Exercise inputs —
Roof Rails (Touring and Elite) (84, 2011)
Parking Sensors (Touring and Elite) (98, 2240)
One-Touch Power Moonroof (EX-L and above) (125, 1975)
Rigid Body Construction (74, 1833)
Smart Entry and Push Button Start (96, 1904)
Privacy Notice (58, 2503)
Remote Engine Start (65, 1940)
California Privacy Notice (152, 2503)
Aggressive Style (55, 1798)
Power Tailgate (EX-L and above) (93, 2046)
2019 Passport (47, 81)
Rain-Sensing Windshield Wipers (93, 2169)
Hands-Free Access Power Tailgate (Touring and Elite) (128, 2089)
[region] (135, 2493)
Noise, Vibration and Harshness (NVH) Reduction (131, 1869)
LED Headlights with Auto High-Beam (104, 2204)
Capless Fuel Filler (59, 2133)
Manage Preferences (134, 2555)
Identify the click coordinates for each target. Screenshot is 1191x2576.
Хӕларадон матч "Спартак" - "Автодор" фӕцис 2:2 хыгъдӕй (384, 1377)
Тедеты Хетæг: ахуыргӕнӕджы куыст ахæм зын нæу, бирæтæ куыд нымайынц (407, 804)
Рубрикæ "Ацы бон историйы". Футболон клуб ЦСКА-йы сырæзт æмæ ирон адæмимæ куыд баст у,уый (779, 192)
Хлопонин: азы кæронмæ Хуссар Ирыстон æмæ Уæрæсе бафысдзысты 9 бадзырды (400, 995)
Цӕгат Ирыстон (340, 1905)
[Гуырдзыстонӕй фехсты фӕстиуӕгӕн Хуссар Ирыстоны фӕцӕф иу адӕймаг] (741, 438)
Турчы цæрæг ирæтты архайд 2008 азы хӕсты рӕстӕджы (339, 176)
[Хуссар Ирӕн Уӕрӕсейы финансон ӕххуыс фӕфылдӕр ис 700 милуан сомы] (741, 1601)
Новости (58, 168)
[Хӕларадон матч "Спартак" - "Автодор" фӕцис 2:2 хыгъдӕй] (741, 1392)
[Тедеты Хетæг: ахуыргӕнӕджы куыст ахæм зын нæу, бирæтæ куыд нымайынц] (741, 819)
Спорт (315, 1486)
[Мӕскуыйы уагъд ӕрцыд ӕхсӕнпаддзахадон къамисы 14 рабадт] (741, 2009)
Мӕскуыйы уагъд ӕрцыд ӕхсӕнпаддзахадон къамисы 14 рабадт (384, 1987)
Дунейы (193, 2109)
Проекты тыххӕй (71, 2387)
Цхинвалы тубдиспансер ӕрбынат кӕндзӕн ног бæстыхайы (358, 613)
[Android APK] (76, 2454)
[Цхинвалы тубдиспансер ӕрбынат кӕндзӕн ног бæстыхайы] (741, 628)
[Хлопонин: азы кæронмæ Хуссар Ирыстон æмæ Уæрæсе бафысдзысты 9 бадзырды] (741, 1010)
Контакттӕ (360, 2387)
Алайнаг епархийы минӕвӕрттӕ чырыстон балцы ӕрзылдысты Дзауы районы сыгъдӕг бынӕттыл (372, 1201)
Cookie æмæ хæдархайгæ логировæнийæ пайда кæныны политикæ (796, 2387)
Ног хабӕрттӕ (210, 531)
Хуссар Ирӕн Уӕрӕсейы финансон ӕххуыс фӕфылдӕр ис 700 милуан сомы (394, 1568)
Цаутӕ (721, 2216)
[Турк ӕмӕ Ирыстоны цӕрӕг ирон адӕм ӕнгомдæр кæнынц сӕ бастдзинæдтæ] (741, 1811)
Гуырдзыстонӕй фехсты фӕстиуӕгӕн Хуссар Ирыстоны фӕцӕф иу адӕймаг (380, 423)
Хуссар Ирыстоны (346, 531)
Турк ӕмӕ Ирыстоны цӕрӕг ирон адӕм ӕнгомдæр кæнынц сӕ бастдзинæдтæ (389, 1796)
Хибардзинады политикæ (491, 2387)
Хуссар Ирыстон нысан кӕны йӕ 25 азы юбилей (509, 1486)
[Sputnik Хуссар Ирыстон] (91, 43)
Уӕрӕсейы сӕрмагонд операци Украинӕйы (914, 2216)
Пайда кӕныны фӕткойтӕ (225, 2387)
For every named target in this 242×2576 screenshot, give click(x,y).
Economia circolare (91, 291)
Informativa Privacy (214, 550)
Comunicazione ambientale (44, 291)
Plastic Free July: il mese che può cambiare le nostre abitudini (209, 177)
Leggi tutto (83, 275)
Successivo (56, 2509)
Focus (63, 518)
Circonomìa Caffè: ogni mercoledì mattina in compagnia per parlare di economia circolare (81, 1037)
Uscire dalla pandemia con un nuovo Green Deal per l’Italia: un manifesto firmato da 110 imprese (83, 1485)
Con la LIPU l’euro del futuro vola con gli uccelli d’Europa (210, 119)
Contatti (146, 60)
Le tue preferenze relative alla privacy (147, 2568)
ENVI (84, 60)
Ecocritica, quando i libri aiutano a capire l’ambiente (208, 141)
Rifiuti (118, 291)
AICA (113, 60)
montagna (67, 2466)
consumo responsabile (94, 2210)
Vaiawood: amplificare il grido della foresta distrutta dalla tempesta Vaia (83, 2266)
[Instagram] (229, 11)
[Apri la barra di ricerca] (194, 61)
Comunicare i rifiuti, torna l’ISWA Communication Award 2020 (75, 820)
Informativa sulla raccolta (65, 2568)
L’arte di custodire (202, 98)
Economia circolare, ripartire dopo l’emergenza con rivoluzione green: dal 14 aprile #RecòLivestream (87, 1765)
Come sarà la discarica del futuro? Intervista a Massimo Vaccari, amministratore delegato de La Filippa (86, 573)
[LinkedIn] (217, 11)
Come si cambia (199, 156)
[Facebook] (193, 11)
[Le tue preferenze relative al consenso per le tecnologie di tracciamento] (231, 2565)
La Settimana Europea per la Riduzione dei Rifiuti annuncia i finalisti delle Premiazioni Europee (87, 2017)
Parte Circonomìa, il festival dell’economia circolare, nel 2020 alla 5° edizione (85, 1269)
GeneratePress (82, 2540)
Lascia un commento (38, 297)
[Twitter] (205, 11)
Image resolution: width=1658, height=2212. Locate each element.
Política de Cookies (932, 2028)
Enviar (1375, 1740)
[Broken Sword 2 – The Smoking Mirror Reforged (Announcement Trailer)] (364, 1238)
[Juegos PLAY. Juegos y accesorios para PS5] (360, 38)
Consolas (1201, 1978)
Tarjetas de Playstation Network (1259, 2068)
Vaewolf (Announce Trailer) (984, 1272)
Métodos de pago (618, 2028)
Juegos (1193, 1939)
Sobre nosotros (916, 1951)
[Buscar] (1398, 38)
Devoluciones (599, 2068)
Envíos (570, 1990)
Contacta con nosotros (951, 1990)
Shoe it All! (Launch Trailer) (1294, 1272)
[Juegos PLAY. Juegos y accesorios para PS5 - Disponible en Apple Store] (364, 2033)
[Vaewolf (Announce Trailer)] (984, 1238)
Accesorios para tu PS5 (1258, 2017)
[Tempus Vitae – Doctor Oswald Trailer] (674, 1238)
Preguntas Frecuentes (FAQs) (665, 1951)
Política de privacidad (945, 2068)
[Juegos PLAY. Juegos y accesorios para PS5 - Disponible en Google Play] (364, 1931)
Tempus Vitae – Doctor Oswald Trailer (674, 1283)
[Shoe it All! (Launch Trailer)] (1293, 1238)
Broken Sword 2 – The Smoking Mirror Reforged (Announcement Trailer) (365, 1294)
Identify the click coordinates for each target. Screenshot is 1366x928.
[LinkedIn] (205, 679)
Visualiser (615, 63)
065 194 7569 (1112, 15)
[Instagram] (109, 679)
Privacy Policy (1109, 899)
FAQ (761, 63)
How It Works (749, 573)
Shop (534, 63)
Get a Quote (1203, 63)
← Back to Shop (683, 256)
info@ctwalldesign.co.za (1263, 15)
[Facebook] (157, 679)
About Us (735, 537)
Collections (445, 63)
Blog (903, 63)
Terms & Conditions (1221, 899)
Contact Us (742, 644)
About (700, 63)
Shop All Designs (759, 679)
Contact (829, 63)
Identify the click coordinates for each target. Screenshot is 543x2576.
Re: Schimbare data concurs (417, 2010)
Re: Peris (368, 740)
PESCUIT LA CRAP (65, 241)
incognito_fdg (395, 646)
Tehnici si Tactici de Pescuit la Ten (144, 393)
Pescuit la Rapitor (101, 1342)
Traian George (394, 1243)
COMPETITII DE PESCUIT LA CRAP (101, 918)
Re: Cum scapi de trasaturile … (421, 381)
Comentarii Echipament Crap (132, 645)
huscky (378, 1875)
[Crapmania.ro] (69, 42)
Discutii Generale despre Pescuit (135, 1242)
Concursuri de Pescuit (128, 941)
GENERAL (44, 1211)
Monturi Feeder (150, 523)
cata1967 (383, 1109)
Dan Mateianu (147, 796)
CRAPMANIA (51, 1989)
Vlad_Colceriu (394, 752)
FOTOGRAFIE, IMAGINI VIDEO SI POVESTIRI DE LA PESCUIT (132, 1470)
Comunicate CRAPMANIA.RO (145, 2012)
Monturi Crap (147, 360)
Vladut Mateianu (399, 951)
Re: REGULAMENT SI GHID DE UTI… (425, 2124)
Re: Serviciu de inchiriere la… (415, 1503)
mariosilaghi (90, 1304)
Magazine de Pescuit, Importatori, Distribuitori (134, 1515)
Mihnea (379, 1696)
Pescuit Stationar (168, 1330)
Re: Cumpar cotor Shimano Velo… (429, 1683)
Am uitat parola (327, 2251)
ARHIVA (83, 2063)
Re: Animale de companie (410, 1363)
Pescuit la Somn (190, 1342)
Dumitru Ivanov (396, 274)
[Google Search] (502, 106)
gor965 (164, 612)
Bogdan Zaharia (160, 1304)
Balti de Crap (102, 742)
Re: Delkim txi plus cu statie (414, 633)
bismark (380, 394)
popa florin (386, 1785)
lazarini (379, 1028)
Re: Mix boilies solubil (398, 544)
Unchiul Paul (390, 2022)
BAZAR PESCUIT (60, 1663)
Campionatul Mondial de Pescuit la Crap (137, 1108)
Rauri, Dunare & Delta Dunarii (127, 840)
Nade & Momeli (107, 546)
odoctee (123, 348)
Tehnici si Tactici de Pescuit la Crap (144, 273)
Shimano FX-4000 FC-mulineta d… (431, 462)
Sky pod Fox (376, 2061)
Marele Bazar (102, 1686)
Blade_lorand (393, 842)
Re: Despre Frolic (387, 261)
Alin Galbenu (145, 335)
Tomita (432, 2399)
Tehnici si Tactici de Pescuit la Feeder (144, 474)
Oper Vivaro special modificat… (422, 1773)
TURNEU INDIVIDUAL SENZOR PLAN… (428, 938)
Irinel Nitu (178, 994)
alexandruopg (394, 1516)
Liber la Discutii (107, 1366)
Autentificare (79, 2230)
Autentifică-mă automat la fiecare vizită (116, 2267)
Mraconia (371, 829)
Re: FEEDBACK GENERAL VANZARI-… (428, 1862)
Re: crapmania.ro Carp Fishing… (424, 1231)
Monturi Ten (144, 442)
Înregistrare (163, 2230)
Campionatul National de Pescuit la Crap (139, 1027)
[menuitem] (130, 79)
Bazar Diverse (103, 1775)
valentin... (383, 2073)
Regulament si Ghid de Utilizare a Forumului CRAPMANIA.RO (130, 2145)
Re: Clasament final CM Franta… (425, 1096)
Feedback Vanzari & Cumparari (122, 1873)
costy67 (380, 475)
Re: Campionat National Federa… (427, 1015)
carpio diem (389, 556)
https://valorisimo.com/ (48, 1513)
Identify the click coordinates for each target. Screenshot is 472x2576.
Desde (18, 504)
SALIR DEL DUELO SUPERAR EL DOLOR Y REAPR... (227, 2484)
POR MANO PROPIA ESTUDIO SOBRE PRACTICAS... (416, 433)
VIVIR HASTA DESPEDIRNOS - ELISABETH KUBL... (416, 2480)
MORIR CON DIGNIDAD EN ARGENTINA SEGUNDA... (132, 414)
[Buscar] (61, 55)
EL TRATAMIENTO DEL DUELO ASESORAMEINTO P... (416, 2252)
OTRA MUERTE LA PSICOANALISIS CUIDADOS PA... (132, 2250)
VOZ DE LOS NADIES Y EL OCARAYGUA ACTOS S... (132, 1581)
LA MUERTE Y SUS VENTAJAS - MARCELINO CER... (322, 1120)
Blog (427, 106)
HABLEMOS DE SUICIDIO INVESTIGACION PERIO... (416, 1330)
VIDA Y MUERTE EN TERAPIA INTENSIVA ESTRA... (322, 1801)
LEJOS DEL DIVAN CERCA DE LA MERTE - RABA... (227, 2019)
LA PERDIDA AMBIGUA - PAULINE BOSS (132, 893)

Task description —
Search the records for the word "ӕххуыс", then list every line that has it.

Answer box —
[Хуссар Ирӕн Уӕрӕсейы финансон ӕххуыс фӕфылдӕр ис 700 милуан сомы] (741, 1601)
Хуссар Ирӕн Уӕрӕсейы финансон ӕххуыс фӕфылдӕр ис 700 милуан сомы (394, 1568)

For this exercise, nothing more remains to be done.